Ebook Undocumented Workers In The Labor Market: An Analysis Of The Earnings Of Legal And Illegal Immigrants In The U.S.
Illegal immigration has become a topic of worldwide controversy in recent years. Whether it is concerned with the migration of Bangladeshis to India, Albanians to Greece, North Africans to Italy, or Mexicans to the United States, host country governments are rushing to define policies intended to curtail illegal immigration.
In the United States, a prolonged debate over the issue has led to two major immigration policy initiatives: the 1986 Immigration Reform and Control Act (IRCA), and the 1996 Illegal Immigration Reform and Immigrant Responsibility Act. Despite this legislation, the debate on the role of undocumented workers in the American labor market rages on.
One of the key issues surrounding undocumented workers is the extent to which they are exploited, or discriminated against, in host country labor markets by being paid wages that are substantially below those paid to legal workers with identical characteristics. The view that the exploitation of illegal immigrants is rampant in U.S. labor markets has been the landmark of many popular accounts that have surfaced in the press, although it also appears in some academic studies. For instance, the following August 1995 case involving Thai and Hispanic undocumented garment workers received broad attention in the American press: "The workers were forced to toil in a compound ringed with barbed wire for less than $1 an hour [when the minimum wage was $4.25].

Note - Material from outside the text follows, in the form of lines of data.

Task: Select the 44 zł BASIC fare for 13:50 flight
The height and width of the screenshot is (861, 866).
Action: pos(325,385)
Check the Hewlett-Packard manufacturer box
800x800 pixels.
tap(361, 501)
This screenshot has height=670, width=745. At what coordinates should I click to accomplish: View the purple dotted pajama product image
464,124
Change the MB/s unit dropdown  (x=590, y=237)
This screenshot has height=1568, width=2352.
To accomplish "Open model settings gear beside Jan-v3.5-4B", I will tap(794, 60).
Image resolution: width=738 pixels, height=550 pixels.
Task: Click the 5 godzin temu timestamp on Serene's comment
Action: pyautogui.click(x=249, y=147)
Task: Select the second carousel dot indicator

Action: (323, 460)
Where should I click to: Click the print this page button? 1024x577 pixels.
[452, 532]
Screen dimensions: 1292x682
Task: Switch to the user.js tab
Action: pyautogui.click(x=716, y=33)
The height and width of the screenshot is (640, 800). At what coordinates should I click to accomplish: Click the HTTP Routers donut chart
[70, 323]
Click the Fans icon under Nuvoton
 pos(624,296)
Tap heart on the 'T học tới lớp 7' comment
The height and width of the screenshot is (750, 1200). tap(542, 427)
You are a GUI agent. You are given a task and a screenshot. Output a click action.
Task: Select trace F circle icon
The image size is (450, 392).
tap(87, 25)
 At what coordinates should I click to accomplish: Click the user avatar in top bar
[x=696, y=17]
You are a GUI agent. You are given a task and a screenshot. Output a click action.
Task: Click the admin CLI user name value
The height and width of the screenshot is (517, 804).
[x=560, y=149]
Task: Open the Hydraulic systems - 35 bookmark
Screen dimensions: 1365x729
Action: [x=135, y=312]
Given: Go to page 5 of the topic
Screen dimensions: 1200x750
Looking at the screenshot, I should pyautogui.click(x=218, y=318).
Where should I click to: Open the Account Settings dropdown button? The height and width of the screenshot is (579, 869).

The workers' plight was discovered...when sweatshops were raided in El Monte, California" [Reuters (1996)]. The sweatshop owners were later forced to pay their employees the legal minimum retroactively. Similarly, in a detailed 1995 exposÈ of sweatshops in New York City, the New York Times concluded that "Sweatshops...are flourishing...nearly 2,000 sweatshops operate openly throughout New York City...They generally employ 20 to 50 workers, many of them illegal immigrants, willing to suffer long hours, low pay and miserable working conditions just to have a job" [Finder (1995), p. B4].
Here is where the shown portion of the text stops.